IN CELLA MI TORTURANO
Le foto shock di Roberto Berardi

berardi foto shockLATINA – «Sono in cella di isolamento senza vedere luce e ricevo bastonate e frustate. La pressione è fortissima, spero di riuscire a resistere almeno per potere rivedere i miei figli». E’ ridotto pelle e ossa e porta i segni delle frustrate sulla schiena, irriconoscibile dopo un anno di detenzione nelle carceri lager della Guinea Equatoriale l’imprenditore edile di Latina Roberto Berardi, 50 anni,  accusato di truffa e appropriazione indebita dopo quello che i familiari denunciano sia stato un processo-farsa.  Berardi è riuscito ad inviare alcune immagini scioccanti che lo ritraggono in cella, ma anche una testimonianza audio – diffusa in serata dal Tg1 – dove afferma di avere subito delle torture. La storia ricostruita dai familiari è quella che abbiamo raccontato altre volte:  l’imprenditore era in  società con Teodorin Obiang, figlio del presidente della Guinea Equatoriale. Ma dopo la scoperta di alcune strane operazioni sul conto corrente dell’impresa aveva chiesto spiegazioni. E’ bastato questo a scatenare la reazione del socio: prelevato da casa, accusato di frode fiscale e sbattuto in carcere Berardi rischia ora di non uscire vivo da questa assurda avventura

L’odissea dell’italiano è stata denunciata anche dal presidente della Commissione per la tutela dei Diritti umani Luigi Manconi (Pd), che ha annunciato di avere «presentato un’interrogazione urgente al ministro degli Esteri a proposito di uno dei tremila nostri connazionali detenuti all’estero, spesso in condizioni disumane».

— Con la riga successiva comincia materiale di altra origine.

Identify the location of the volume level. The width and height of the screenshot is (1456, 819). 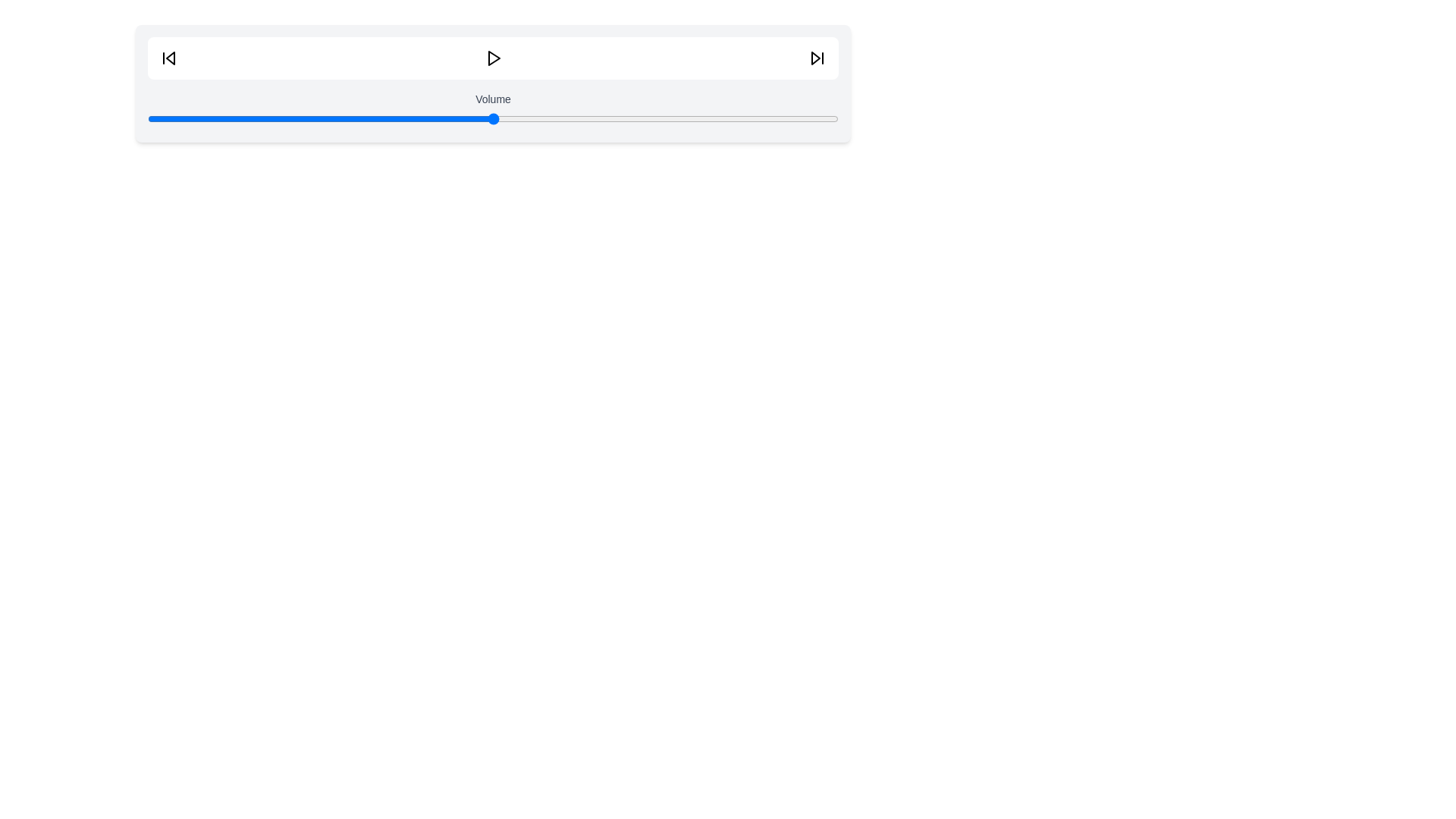
(554, 118).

COMUNE – Una nuova, decisiva mobilitazione a favore di Roberto Berardi: e soprattutto fare presto. E’ quanto chiede il sindaco di Latina, Giovanni Di Giorgi, che rinnova la solidarietà e il sostegno per la liberazione dell’imprenditore di Latina detenuto da circa un anno nelle carceri della Guinea Equatoriale, accusato di furto e sottoposto a crudeli e degradanti trattamenti adesso testimoniati anche da diverse immagini diffuse dai media nazionali in queste ultime ore.

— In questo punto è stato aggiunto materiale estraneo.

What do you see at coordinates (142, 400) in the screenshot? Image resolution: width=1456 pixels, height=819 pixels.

Il sindaco aveva già chiesto l’intervento del Governo con una lettera congiunta con il Presidente della Provincia Salvatore De Monaco ottenendo rassicurazioni dal Ministro degli Esteri, Emma Bonino, che aveva garantito l’attuazione di diverse operazioni indirizzate alla liberazione di Berardi.

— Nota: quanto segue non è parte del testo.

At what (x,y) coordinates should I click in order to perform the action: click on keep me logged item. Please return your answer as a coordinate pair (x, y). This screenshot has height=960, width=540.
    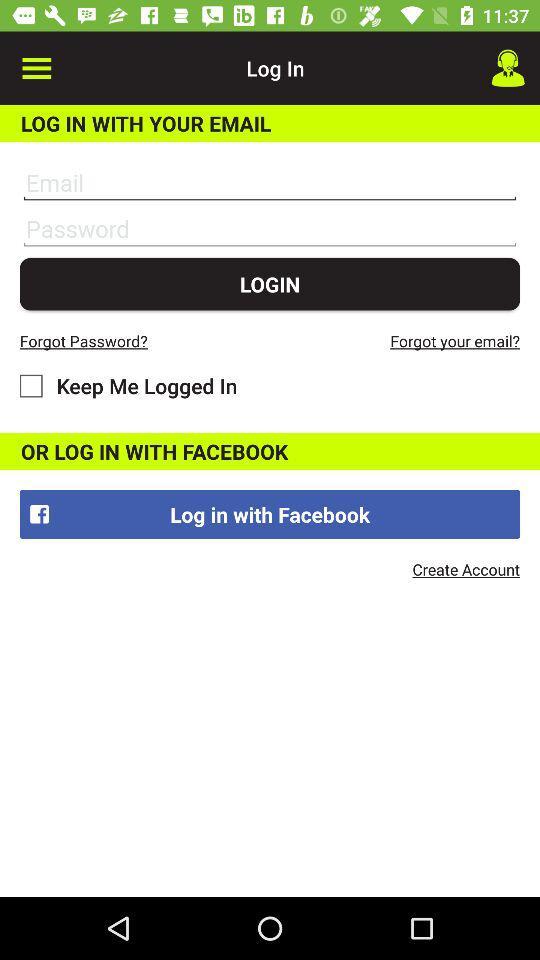
    Looking at the image, I should click on (128, 384).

“Le immagini diffuse in queste ore dai media nazionali non possono passare inosservate e sono la prova che il nostro concittadino è vittima di soprusi e violenze inaccettabili adesso davanti gli occhi dell’intero Paese – afferma il Sindaco Di Giorgi – La vicenda del nostro concittadino assume ogni giorno di più toni altamente drammatici e non c’è tempo da perdere. In tal senso sollecito nuovamente il Governo italiano e tutto le istituzioni interessate a produrre il massimo sforzo per evitare che Roberto Berardi continui a subire maltrattamenti e condizioni di detenzione disumane. Rinnovo la disponibilità del Comune di Latina a sostenere iniziative che possano consentire la liberazione di Berardi nella speranza di riaverlo presto a casa”.